**What is being asked**
Format all of the material below as a JSON list of strings, with one string for each line and blank lines left out.

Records
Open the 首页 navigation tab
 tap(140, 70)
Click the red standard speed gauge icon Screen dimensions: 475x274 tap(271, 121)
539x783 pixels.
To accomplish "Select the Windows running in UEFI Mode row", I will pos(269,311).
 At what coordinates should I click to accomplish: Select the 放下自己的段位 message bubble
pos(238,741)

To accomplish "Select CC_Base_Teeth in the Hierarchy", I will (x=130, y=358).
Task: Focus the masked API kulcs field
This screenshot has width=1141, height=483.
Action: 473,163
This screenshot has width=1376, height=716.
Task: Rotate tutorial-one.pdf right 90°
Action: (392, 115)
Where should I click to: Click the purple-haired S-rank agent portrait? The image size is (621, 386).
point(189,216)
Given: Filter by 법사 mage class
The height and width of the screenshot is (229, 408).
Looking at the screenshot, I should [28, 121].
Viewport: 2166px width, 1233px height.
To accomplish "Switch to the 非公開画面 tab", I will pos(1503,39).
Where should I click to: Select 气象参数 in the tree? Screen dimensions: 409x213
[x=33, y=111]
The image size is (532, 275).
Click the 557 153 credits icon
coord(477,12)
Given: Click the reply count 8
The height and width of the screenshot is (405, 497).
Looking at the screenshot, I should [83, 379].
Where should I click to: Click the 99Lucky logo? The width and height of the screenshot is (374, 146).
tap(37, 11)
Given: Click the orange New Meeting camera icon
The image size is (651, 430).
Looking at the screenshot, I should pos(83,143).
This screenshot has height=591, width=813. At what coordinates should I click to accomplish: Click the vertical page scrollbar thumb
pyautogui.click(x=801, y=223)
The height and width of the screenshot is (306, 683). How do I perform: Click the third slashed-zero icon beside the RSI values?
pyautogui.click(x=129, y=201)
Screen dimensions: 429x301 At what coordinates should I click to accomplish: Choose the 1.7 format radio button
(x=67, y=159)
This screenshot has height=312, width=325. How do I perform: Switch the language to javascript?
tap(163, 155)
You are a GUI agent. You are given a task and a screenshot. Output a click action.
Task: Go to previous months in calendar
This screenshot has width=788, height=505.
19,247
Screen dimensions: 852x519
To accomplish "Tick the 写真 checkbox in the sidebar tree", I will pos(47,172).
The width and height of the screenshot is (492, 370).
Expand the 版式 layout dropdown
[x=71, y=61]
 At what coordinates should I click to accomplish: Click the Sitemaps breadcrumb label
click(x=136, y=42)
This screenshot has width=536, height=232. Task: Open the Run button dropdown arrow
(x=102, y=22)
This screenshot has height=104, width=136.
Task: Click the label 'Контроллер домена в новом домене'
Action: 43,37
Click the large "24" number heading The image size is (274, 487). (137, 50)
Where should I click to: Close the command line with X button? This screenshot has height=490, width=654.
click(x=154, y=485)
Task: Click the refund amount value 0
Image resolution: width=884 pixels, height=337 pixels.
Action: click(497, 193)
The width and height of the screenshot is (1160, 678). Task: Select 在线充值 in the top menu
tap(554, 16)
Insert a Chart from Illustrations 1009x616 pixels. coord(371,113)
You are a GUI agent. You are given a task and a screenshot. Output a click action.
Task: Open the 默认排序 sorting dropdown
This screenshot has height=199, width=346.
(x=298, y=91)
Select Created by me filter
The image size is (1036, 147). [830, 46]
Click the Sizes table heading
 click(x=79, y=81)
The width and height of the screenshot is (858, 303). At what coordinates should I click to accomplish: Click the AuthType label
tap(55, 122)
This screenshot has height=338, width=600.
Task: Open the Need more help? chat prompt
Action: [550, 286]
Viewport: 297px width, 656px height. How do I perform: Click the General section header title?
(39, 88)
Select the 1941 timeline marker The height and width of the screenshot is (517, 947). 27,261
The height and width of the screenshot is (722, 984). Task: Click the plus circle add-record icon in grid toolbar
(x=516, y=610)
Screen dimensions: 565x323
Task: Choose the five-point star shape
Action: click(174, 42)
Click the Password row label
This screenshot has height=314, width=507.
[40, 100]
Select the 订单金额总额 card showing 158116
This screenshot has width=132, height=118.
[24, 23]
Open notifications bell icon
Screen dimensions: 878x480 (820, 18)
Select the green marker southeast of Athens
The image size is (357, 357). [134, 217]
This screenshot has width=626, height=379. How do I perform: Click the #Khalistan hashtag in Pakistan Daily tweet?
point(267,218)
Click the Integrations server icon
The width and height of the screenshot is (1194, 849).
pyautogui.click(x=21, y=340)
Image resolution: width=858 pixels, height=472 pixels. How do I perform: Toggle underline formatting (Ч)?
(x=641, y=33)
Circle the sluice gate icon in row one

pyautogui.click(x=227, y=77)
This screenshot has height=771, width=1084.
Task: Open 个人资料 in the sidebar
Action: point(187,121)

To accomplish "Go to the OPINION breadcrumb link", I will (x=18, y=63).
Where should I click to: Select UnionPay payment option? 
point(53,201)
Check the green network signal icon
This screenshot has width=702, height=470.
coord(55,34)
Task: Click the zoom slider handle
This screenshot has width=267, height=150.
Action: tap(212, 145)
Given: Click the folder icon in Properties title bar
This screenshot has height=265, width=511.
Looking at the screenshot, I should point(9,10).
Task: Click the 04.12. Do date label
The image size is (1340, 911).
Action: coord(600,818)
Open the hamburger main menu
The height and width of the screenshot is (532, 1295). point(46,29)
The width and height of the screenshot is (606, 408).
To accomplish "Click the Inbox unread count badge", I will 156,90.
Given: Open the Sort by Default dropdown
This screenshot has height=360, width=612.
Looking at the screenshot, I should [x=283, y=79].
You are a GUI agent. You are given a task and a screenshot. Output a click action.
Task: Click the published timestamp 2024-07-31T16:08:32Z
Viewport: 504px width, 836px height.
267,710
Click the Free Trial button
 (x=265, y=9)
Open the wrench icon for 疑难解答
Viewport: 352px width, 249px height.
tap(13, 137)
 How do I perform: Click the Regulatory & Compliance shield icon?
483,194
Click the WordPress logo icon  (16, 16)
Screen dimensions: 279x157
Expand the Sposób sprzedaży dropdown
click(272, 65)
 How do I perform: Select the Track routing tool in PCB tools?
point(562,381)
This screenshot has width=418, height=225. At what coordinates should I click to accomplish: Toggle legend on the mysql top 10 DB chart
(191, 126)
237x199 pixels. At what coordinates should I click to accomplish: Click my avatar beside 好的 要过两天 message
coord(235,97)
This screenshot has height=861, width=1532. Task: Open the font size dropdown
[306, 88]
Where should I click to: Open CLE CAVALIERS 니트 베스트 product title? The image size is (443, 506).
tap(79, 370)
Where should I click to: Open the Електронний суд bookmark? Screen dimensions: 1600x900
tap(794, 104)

**Exercise result**
[
  "Open the 首页 navigation tab",
  " tap(140, 70)",
  "Click the red standard speed gauge icon Screen dimensions: 475x274 tap(271, 121)",
  "539x783 pixels.",
  "To accomplish \"Select the Windows running in UEFI Mode row\", I will pos(269,311).",
  " At what coordinates should I click to accomplish: Select the 放下自己的段位 message bubble",
  "pos(238,741)",
  "To accomplish \"Select CC_Base_Teeth in the Hierarchy\", I will (x=130, y=358).",
  "Task: Focus the masked API kulcs field",
  "This screenshot has width=1141, height=483.",
  "Action: 473,163",
  "This screenshot has width=1376, height=716.",
  "Task: Rotate tutorial-one.pdf right 90°",
  "Action: (392, 115)",
  "Where should I click to: Click the purple-haired S-rank agent portrait? The image size is (621, 386).",
  "point(189,216)",
  "Given: Filter by 법사 mage class",
  "The height and width of the screenshot is (229, 408).",
  "Looking at the screenshot, I should [28, 121].",
  "Viewport: 2166px width, 1233px height.",
  "To accomplish \"Switch to the 非公開画面 tab\", I will pos(1503,39).",
  "Where should I click to: Select 气象参数 in the tree? Screen dimensions: 409x213",
  "[x=33, y=111]",
  "The image size is (532, 275).",
  "Click the 557 153 credits icon",
  "coord(477,12)",
  "Given: Click the reply count 8",
  "The height and width of the screenshot is (405, 497).",
  "Looking at the screenshot, I should [83, 379].",
  "Where should I click to: Click the 99Lucky logo? The width and height of the screenshot is (374, 146).",
  "tap(37, 11)",
  "Given: Click the orange New Meeting camera icon",
  "The image size is (651, 430).",
  "Looking at the screenshot, I should pos(83,143).",
  "This screenshot has height=591, width=813. At what coordinates should I click to accomplish: Click the vertical page scrollbar thumb",
  "pyautogui.click(x=801, y=223)",
  "The height and width of the screenshot is (306, 683). How do I perform: Click the third slashed-zero icon beside the RSI values?",
  "pyautogui.click(x=129, y=201)",
  "Screen dimensions: 429x301 At what coordinates should I click to accomplish: Choose the 1.7 format radio button",
  "(x=67, y=159)",
  "This screenshot has height=312, width=325. How do I perform: Switch the language to javascript?",
  "tap(163, 155)",
  "You are a GUI agent. You are given a task and a screenshot. Output a click action.",
  "Task: Go to previous months in calendar",
  "This screenshot has width=788, height=505.",
  "19,247",
  "Screen dimensions: 852x519",
  "To accomplish \"Tick the 写真 checkbox in the sidebar tree\", I will pos(47,172).",
  "The width and height of the screenshot is (492, 370).",
  "Expand the 版式 layout dropdown",
  "[x=71, y=61]",
  " At what coordinates should I click to accomplish: Click the Sitemaps breadcrumb label",
  "click(x=136, y=42)",
  "This screenshot has width=536, height=232. Task: Open the Run button dropdown arrow",
  "(x=102, y=22)",
  "This screenshot has height=104, width=136.",
  "Task: Click the label 'Контроллер домена в новом домене'",
  "Action: 43,37",
  "Click the large \"24\" number heading The image size is (274, 487). (137, 50)",
  "Where should I click to: Close the command line with X button? This screenshot has height=490, width=654.",
  "click(x=154, y=485)",
  "Task: Click the refund amount value 0",
  "Image resolution: width=884 pixels, height=337 pixels.",
  "Action: click(497, 193)",
  "The width and height of the screenshot is (1160, 678). Task: Select 在线充值 in the top menu",
  "tap(554, 16)",
  "Insert a Chart from Illustrations 1009x616 pixels. coord(371,113)",
  "You are a GUI agent. You are given a task and a screenshot. Output a click action.",
  "Task: Open the 默认排序 sorting dropdown",
  "This screenshot has height=199, width=346.",
  "(x=298, y=91)",
  "Select Created by me filter",
  "The image size is (1036, 147). [830, 46]",
  "Click the Sizes table heading",
  " click(x=79, y=81)",
  "The width and height of the screenshot is (858, 303). At what coordinates should I click to accomplish: Click the AuthType label",
  "tap(55, 122)",
  "This screenshot has height=338, width=600.",
  "Task: Open the Need more help? chat prompt",
  "Action: [550, 286]",
  "Viewport: 297px width, 656px height. How do I perform: Click the General section header title?",
  "(39, 88)",
  "Select the 1941 timeline marker The height and width of the screenshot is (517, 947). 27,261",
  "The height and width of the screenshot is (722, 984). Task: Click the plus circle add-record icon in grid toolbar",
  "(x=516, y=610)",
  "Screen dimensions: 565x323",
  "Task: Choose the five-point star shape",
  "Action: click(174, 42)",
  "Click the Password row label",
  "This screenshot has height=314, width=507.",
  "[40, 100]",
  "Select the 订单金额总额 card showing 158116",
  "This screenshot has width=132, height=118.",
  "[24, 23]",
  "Open notifications bell icon",
  "Screen dimensions: 878x480 (820, 18)",
  "Select the green marker southeast of Athens",
  "The image size is (357, 357). [134, 217]",
  "This screenshot has width=626, height=379. How do I perform: Click the #Khalistan hashtag in Pakistan Daily tweet?",
  "point(267,218)",
  "Click the Integrations server icon",
  "The width and height of the screenshot is (1194, 849).",
  "pyautogui.click(x=21, y=340)",
  "Image resolution: width=858 pixels, height=472 pixels. How do I perform: Toggle underline formatting (Ч)?",
  "(x=641, y=33)",
  "Circle the sluice gate icon in row one",
  "pyautogui.click(x=227, y=77)",
  "This screenshot has height=771, width=1084.",
  "Task: Open 个人资料 in the sidebar",
  "Action: point(187,121)",
  "To accomplish \"Go to the OPINION breadcrumb link\", I will (x=18, y=63).",
  "Where should I click to: Select UnionPay payment option? ",
  "point(53,201)",
  "Check the green network signal icon",
  "This screenshot has width=702, height=470.",
  "coord(55,34)",
  "Task: Click the zoom slider handle",
  "This screenshot has width=267, height=150.",
  "Action: tap(212, 145)",
  "Given: Click the folder icon in Properties title bar",
  "This screenshot has height=265, width=511.",
  "Looking at the screenshot, I should point(9,10).",
  "Task: Click the 04.12. Do date label",
  "The image size is (1340, 911).",
  "Action: coord(600,818)",
  "Open the hamburger main menu",
  "The height and width of the screenshot is (532, 1295). point(46,29)",
  "The width and height of the screenshot is (606, 408).",
  "To accomplish \"Click the Inbox unread count badge\", I will 156,90.",
  "Given: Open the Sort by Default dropdown",
  "This screenshot has height=360, width=612.",
  "Looking at the screenshot, I should [x=283, y=79].",
  "You are a GUI agent. You are given a task and a screenshot. Output a click action.",
  "Task: Click the published timestamp 2024-07-31T16:08:32Z",
  "Viewport: 504px width, 836px height.",
  "267,710",
  "Click the Free Trial button",
  " (x=265, y=9)",
  "Open the wrench icon for 疑难解答",
  "Viewport: 352px width, 249px height.",
  "tap(13, 137)",
  " How do I perform: Click the Regulatory & Compliance shield icon?",
  "483,194",
  "Click the WordPress logo icon  (16, 16)",
  "Screen dimensions: 279x157",
  "Expand the Sposób sprzedaży dropdown",
  "click(272, 65)",
  " How do I perform: Select the Track routing tool in PCB tools?",
  "point(562,381)",
  "This screenshot has width=418, height=225. At what coordinates should I click to accomplish: Toggle legend on the mysql top 10 DB chart",
  "(191, 126)",
  "237x199 pixels. At what coordinates should I click to accomplish: Click my avatar beside 好的 要过两天 message",
  "coord(235,97)",
  "This screenshot has height=861, width=1532. Task: Open the font size dropdown",
  "[306, 88]",
  "Where should I click to: Open CLE CAVALIERS 니트 베스트 product title? The image size is (443, 506).",
  "tap(79, 370)",
  "Where should I click to: Open the Електронний суд bookmark? Screen dimensions: 1600x900",
  "tap(794, 104)"
]